EL TRIUNFO DEL ESPÍRITU SOBRE EL SUFRIMIENTO
La cabeza aislada te muestra en el prodigioso acto
De digerir lo que sólo los siglos pueden digerir:
La enorme, pesadísima estatua de la aflicción,
Tan indisoluble como para perforar el intestino
De una ballena con miles de agujeros y desangrarla
Hasta palidecer en los mares. Hércules lo tuvo fácil
Cuando limpió aquellos establos: hasta las lágrimas de un niño lo harían.
Pero ¿quién se ofrecería a engullir a Laocoonte,
El Galo Moribundo y esas innumerables pietás
Que supuran en los muros sombríos de las capillas, los museos
Y los sepulcros de Europa? Tú.
Sólo tú,
Que pediste alas para tus pies —no una soga
Ni unos clavos[153]— y un espejo para mantener la cabeza poblada de serpientes
A una distancia prudente, podías arrostrar la mueca de Gorgona
De la agonía humana: una mirada que entumece los miembros:
No un mero parpadeo de basilisco, ni un doble mal de ojo,
Sino todo ese cúmulo de postreros gemidos, quejidos,
Gritos y heroicos pareados con los que finaliza la infinidad
De tragedias representadas sobre las tablas empapadas de sangre,
Y cada punzada de dolor de un ser humano es un áspid siseante
Que busca petrificar tus ojos, y cada aldea arrasada
Por una catástrofe, un pedazo de cobra que se retuerce,
Y el declive de los imperios, la gruesa cola de una inmensa
Anaconda.
Imagina: el mundo comprimido en un puño
Hasta devenir en la cabeza de un feto, rapaz[154], cosido
Con sufrimiento desde su concepción; y tú lo tienes ahí,
En tu mano. Cualquier persona se estremece al sentir
Un grano de arena en el ojo o un dedo dolorido,
Pero los dioses, igual que los reyes, se vuelven rocas
Ante el desconsuelo y el pesar de todo el planeta.

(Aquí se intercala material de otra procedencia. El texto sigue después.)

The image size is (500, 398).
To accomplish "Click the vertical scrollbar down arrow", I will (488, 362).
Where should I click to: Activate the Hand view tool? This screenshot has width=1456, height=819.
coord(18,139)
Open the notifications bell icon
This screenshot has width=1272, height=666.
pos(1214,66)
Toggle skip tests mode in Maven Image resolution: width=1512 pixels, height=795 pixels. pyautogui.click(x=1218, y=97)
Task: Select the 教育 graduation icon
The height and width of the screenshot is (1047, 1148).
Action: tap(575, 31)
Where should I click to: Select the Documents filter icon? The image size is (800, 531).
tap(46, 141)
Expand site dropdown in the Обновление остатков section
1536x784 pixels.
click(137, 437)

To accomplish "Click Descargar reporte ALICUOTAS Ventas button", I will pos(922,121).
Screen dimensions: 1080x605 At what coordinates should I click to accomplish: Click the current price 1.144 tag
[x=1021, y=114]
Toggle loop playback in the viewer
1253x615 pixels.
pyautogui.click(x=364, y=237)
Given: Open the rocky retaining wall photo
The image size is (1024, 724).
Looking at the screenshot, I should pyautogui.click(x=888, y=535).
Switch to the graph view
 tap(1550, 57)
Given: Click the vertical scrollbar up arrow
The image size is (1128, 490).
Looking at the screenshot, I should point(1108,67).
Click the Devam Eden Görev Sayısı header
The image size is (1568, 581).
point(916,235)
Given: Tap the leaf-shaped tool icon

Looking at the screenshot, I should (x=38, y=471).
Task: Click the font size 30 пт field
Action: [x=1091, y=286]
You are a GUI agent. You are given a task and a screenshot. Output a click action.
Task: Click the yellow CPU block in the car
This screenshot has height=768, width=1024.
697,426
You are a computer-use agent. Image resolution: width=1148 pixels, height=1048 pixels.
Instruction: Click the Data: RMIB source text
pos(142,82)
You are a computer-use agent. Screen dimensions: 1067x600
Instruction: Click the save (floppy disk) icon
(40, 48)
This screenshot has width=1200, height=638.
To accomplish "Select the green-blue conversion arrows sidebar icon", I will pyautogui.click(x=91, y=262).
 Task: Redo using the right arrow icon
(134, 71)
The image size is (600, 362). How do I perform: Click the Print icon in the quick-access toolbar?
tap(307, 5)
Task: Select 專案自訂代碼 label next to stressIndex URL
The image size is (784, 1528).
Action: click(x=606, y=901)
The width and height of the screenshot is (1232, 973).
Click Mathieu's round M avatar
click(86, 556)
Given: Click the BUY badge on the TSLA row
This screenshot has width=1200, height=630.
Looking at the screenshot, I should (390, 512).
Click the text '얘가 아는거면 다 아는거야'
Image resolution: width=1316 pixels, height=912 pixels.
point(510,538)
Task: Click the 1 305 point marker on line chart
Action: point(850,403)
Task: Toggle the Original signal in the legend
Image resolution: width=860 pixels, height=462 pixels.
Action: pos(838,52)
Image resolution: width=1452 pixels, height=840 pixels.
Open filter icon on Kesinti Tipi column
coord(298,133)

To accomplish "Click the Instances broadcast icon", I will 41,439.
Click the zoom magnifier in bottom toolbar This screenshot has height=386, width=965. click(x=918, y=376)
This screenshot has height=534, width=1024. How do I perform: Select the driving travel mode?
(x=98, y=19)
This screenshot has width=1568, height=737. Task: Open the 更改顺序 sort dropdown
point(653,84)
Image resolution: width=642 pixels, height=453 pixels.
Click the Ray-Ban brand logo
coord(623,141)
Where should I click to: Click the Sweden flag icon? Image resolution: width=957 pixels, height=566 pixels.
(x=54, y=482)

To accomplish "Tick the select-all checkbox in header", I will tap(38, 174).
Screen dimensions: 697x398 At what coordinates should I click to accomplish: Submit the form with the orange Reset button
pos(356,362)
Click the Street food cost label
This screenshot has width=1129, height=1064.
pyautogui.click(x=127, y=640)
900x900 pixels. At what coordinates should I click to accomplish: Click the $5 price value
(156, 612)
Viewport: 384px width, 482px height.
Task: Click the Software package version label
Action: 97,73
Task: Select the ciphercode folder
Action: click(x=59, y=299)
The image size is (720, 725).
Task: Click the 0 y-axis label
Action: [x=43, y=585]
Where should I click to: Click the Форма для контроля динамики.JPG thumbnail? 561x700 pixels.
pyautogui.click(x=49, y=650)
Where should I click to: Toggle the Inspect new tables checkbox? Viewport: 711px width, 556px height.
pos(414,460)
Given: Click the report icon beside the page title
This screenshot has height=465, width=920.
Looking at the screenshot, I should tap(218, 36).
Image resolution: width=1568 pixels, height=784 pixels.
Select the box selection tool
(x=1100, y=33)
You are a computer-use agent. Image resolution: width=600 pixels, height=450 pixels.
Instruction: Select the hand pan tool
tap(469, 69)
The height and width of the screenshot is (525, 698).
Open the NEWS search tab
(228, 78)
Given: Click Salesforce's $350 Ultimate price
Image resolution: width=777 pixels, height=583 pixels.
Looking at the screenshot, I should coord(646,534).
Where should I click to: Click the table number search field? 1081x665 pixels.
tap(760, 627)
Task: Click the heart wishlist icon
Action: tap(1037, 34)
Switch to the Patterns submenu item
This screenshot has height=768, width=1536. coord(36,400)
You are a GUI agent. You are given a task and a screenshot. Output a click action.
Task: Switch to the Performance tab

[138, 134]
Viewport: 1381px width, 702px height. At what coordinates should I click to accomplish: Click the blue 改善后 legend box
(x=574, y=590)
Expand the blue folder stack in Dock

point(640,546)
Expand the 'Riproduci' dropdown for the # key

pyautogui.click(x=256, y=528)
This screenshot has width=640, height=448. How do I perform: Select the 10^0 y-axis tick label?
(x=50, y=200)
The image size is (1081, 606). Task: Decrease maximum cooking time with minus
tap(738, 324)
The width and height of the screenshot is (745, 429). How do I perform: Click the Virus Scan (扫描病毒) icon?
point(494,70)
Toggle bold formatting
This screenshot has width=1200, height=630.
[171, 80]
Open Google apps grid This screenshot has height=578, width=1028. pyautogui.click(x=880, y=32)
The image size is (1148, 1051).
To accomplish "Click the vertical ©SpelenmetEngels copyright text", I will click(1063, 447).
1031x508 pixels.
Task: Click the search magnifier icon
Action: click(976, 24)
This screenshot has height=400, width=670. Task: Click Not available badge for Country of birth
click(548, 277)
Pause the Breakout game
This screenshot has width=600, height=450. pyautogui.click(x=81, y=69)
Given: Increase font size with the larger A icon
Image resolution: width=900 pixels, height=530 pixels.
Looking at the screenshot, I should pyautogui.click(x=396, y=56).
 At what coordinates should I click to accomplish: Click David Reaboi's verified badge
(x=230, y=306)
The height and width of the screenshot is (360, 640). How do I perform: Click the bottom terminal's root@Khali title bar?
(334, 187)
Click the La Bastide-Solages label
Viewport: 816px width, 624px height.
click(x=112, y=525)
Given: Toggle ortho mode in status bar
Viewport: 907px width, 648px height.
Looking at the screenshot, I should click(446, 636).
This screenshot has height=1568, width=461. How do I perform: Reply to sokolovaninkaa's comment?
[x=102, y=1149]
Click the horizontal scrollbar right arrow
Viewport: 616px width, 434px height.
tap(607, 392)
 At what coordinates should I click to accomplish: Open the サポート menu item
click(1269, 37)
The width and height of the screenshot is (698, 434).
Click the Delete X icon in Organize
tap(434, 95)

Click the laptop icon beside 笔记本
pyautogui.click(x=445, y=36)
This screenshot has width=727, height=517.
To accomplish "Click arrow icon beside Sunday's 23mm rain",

Y esas mismas rocas, al erosionarse y quebrarse, terminan
Multiplicándose y extendiendo la desesperación
Por la oscura faz de la tierra.
Así, el rigor mortis podría adueñarse
De toda la creación, si no fuera porque un vientre mayor,
El tuyo, traga algo más que dicha.
Ahora acabas de entrar,
Armado con tus alas que, además de volar, hacen cosquillas,
En una de esas casetas de feria donde un espejo ha transformado la trágica musa
En la cabeza cercenada de una muñeca malhumorada, y una trenza,
Desaliñada, una serpiente descompuesta, cuelga de ella como la absurda boca
Cuelga de su lúgubre semblante. ¿Dónde están
Los miembros clásicos de la tenaz Antígona?
¿Las rojas, reales vestiduras de Fedra? ¿Las congojas
De lágrimas ofuscadoras de la gentil duquesa de Malfi?
Se han esfumado
En la profunda convulsión que se ha adueñado de tu rostro, tus músculos
Y tus tendones dilatados, victoriosos, igual que la carcajada
Cósmica acaba con las descosidas, irritantes heridas
De un sufrimiento eterno.
Para ti, pues, Perseo,
La palma, y ojalá que logres equilibrar y reequilibrar,
Hasta el final de los tiempos, la celestial balanza
Que pondera nuestra locura con nuestra cordura.